Monday, 27 October 2014
Reflections on my kitchen table
I really want a new kitchen table.
The table we have now is about 17 years old. It is an ordinary table bought from a furniture chain store, for not too much money, after we decided that our old yard sale table (which seated 4) just would not do any longer. The top is solid pine, and it is nicked and scratched, and the extension leaf has never really fit properly. The apron underneath the table is starting to shift, so the two pieces of the table top don’t quite meet in the middle any more. There are rings where people have left their mugs and cups, and a stain from when someone spilled water on the tablecloth and I didn’t discover it was wet until the next morning. It’s a mess.
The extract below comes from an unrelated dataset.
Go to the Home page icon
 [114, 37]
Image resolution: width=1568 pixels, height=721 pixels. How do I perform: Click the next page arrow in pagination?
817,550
I really do want a new kitchen table. I even have one picked out.
And yet...
I am a sentimental idiot. I look at that beat up table, and I can remember when most of those marks were made. I think of all the people who have sat around that table, all the meals that have been eaten, the cups of tea shared, games played, conversations, homework and projects completed at that table.
At various times, we have had seated around our table an off-Broadway actor, professional football players and amateur athletes, award-winning authors, musicians, a television and movie actor, University presidents, RCMP officers, politicians, teachers, doctors. We’ve shared meals with university students, friends, neighbours, and family. My children have grown up around that table.
That table has held staggering amounts of food at Thanksgiving dinners and birthday bashes. We’ve taught students how to play Dutch Blitz at that table, and it has the scars to prove it – despite the fact that it is a card game invented by the peaceful Amish! Friends have unburdened their souls at that table, young people have shared their hopes and dreams, and more than one teardrop has landed on its surface. People who have sat around that table have shared good news, and bad news. We have laughed and cried, learned and taught, talked and argued, and of course, eaten.
In the Maritimes, the kitchen is the centre of the house. Here, the Gaelic tradition of ceilidhs (which usually include music, dancing, food and drink) has evolved into the Maritime kitchen party, where the party always ends up in the kitchen (also with music, dancing, food and drink). Great Big Sea’s song “Goin’ Up”captures the spirit of a Maritime kitchen party. There’s a line in it: “There’s thirty people in the kitchen and there’s always room for more.” That’s what a kitchen table should represent, a place where there is always room, where people are welcomed and treasured and fed.
It’s just a table. I know that. And yet, it is so much more. That battered table represents the connectedness we have experienced with so many people. It represents friendship, family, warmth, love. It represents home.
At some point, we will have to get our new kitchen table. It will start out blemish-free, a clean slate. New memories will be created around it, and eventually, it will get banged up and scarred, too. And although the experiences around the table will be different from the old table, I hope that what those experiences represent will continue to inspire me, and that there will always be room for more.